PEE et PERCO : les mécanismes de l’épargne
Rappelons brièvement les mécanismes de ces deux types d’épargne salariale, particulièrement adaptées aux PME et TPE.
Plan d’Épargne d’Entreprise et Plan d’Épargne de Retraite Collectif associent un cadre collectif en entreprise et une initiative individuelle du bénéficiaire.
En plus simple : l’entreprise fournit l’infrastructure de l’épargne, les salariés ont la liberté d’épargner ou non et l’entreprise choisit chaque année d’abonder ou non, c'est-à-dire de participer à l’épargne de ses salariés à hauteur de 100 % jusqu’à 300 % des sommes épargnées par les salariés.
L’abondement est déductible des bénéfices imposables de l’entreprise et il n’entre pas dans le revenu imposable du salarié. Toutefois, l’abondement versé sur le PERCO s’impute sur l’enveloppe fiscale globale créée par la loi Fillon au bénéfice des produits de retraite.

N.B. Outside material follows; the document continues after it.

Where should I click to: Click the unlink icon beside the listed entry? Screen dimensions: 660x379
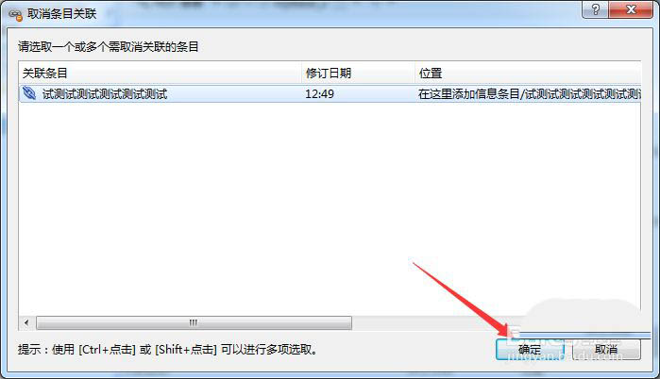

L’abondement peut aller jusqu’à trois fois les versements volontaires effectués par les bénéficiaires. Il est limité, pour le PEE, à 8% du plafond de la sécurité sociale, soit 2 662 € en 2008 et à 16% de ce même plafond pour le PERCO, soit 5 325 euros en 2008.
L’abondement est exonéré de cotisations sociales patronales et salariales mais subit CSG et CRDS après un abattement de 3%. Il est d’ailleurs recommandé de formaliser le versement de l’abondement en le mentionnant sur la fiche de paie.
Quant aux versements volontaires des bénéficiaires, ils peuvent aller jusqu’à 25% :
- de la rémunération annuelle brute déclarée par l’employeur, pour les salariés
- du revenu professionnel imposable au titre de l’année précédente, pour les professionnels.
Enfin, pour mettre en place un PERCO, l’entreprise doit déjà permettre l’accès à un PEE.